Solutions to meet your Medical Insurance needs

Did You Know?
More than half of U.S. workers are worried their health care costs will increase and the scope of their benefits will decrease over the next few years. Watson Wyatt WorkUSA 2006 Study. (Hewitt)

Health Maintenance Organization (HMO)
Commonly, an HMO allows participants to choose a primary care physician (PCP) that is part of the contracted provider network. The participant pays only a physician co-payment and/or a hospital co-payment at the time of service, and is usually responsible for submitting claims.

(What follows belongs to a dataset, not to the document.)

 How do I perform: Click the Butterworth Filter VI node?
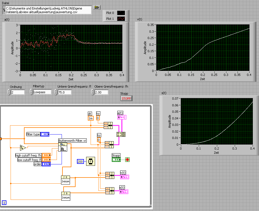tap(62, 147)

Participants need pre-authorization for specialty care outside of their PCP or medical group.

Point of Service Plan (POS)
A POS plan covers medical expenses whether the participant visits a participating provider or an out-of-network doctor or hospital. The participant can keep out-of-pocket expense to a minimum by seeing a participating primary care physician for routine care, and when he or she coordinates necessary specialty or hospital care.

Participants have the freedom to go directly to a primary care physician, specialist or hospital for medically necessary care at any time and are responsible for the deductible and coinsurance outlined by the plan.

Preferred Provider Organization (PPO)
A PPO gives participants the option of receiving medical care from participating providers or nonparticipating providers. Care received from a participating provider generally has a corresponding copayment. For services other than nonprocedural office visits, the participants may pay a deductible or coinsurance or both, depending on the type of service or facility. When receiving care from a nonparticipating provider, the appropriate coinsurance and deductible amount will apply.

Exclusive Provider Organization (EPO)
EPO's are similar to PPOs in their organization and purpose. Unlike PPOs, however, EPOs limit plan participants to using only participating providers for their health care services.

Indemnity Plan
Indemnity Health Insurance can be purchased to cover comprehensive major medical benefits. Plans may be offered on an individual or group basis. Participants may go to their physician of choice to access care. A deductible must be met before any coverage applies and the participant pays a coinsurance (of usual, customary and reasonable charges) for covered services. Participants submit their own claims.

Self-Funded
Plan sponsors who want greater control of their plan, and who are willing to manager more of the plan finances may want to consider self-funding. Plan design can be tailored to meet a group’s needs and multiple funding options are available which can help control expenditures.